> [What is required]:
Every entry should be reproduced precisely, with each picture left out.

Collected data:
*** Block opens ***

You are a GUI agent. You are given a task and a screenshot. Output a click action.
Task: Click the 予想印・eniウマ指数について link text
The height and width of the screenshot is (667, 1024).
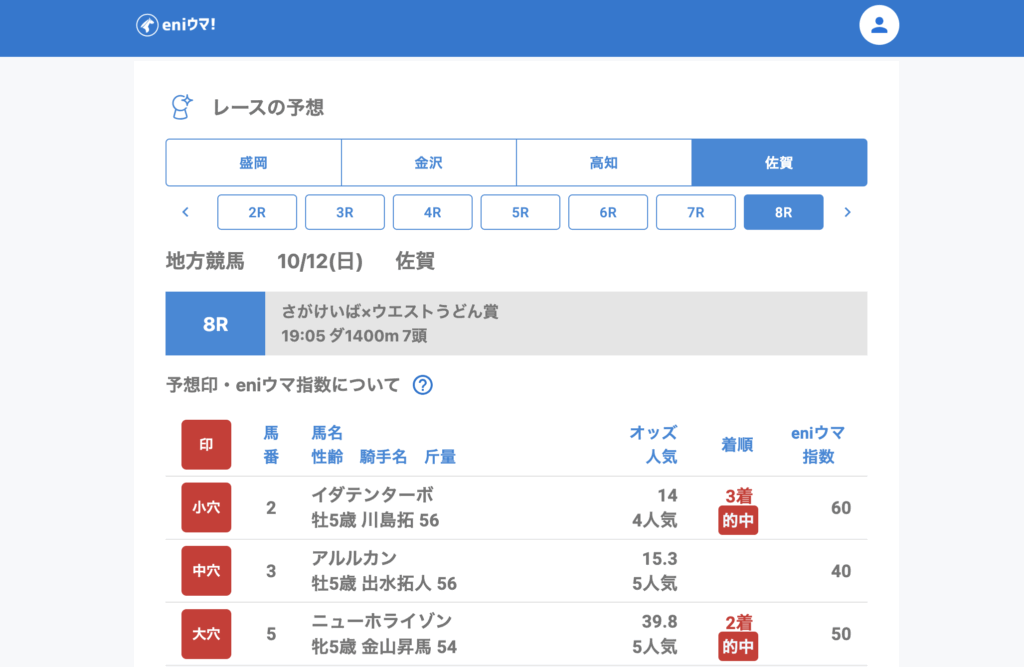point(283,385)
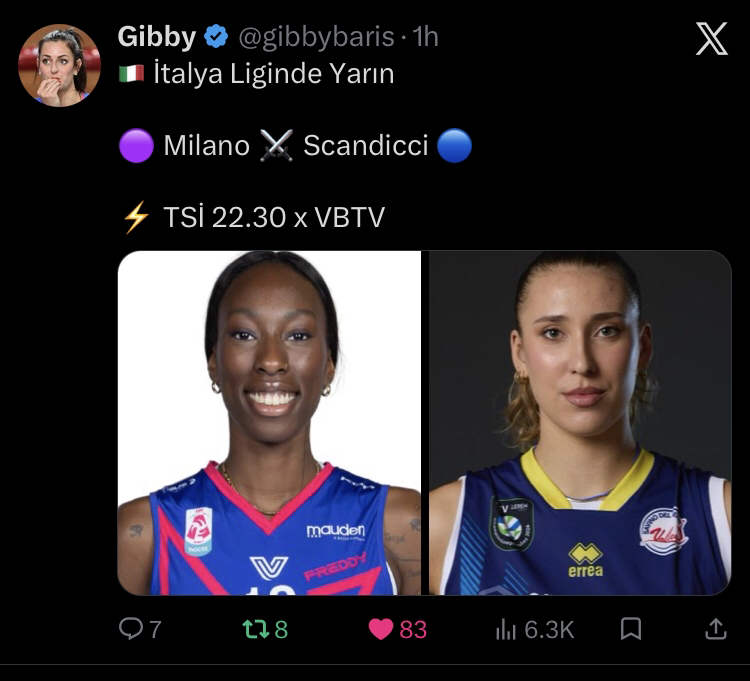The height and width of the screenshot is (681, 750).
Task: Click the blue verified badge
Action: (216, 36)
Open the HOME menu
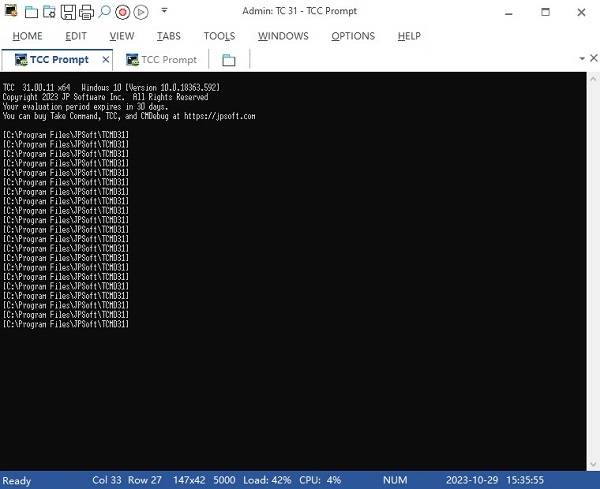600x489 pixels. pyautogui.click(x=27, y=36)
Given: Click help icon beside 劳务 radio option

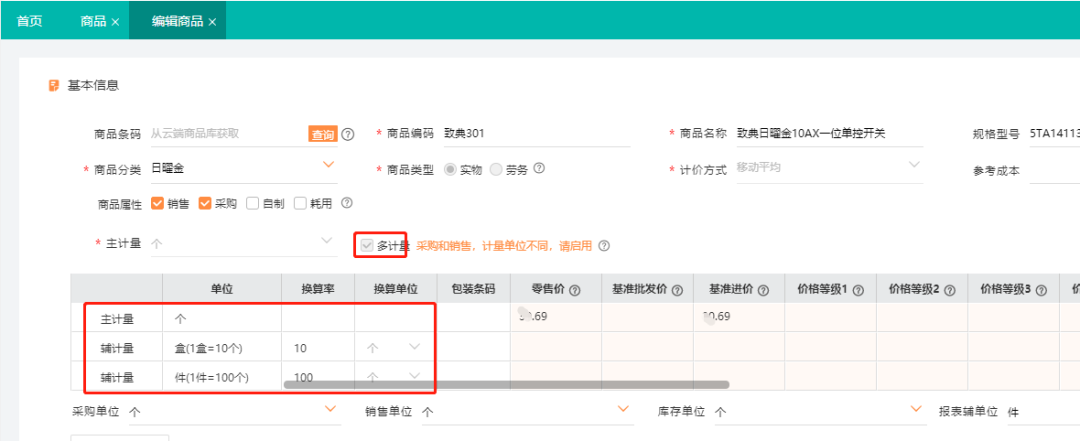Looking at the screenshot, I should 539,168.
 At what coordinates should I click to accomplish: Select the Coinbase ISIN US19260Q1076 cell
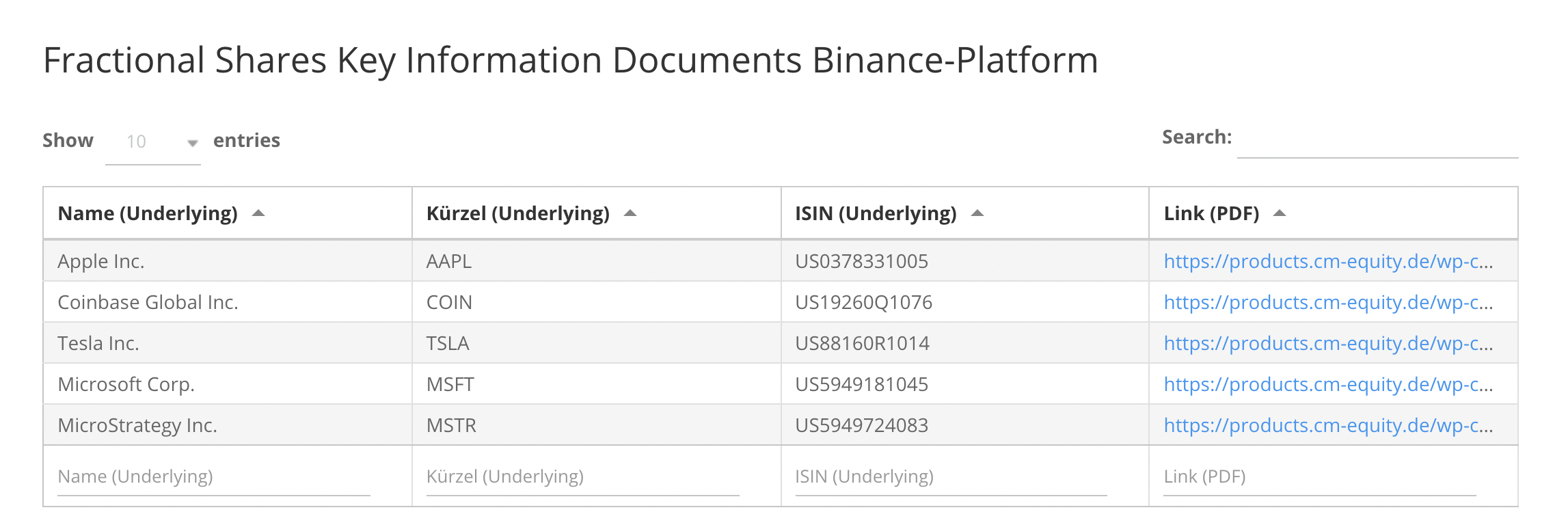(x=863, y=302)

*** Block closes ***

> [Answer]:
You are a GUI agent. You are given a task and a screenshot. Output a click action.
Task: Click the 予想印・eniウマ指数について link text
The height and width of the screenshot is (667, 1024).
point(283,385)
The height and width of the screenshot is (681, 750).
Task: Click the blue verified badge
Action: (216, 36)
Open the HOME menu
600x489 pixels. pyautogui.click(x=27, y=36)
Given: Click help icon beside 劳务 radio option

Looking at the screenshot, I should 539,168.
 At what coordinates should I click to accomplish: Select the Coinbase ISIN US19260Q1076 cell
(x=863, y=302)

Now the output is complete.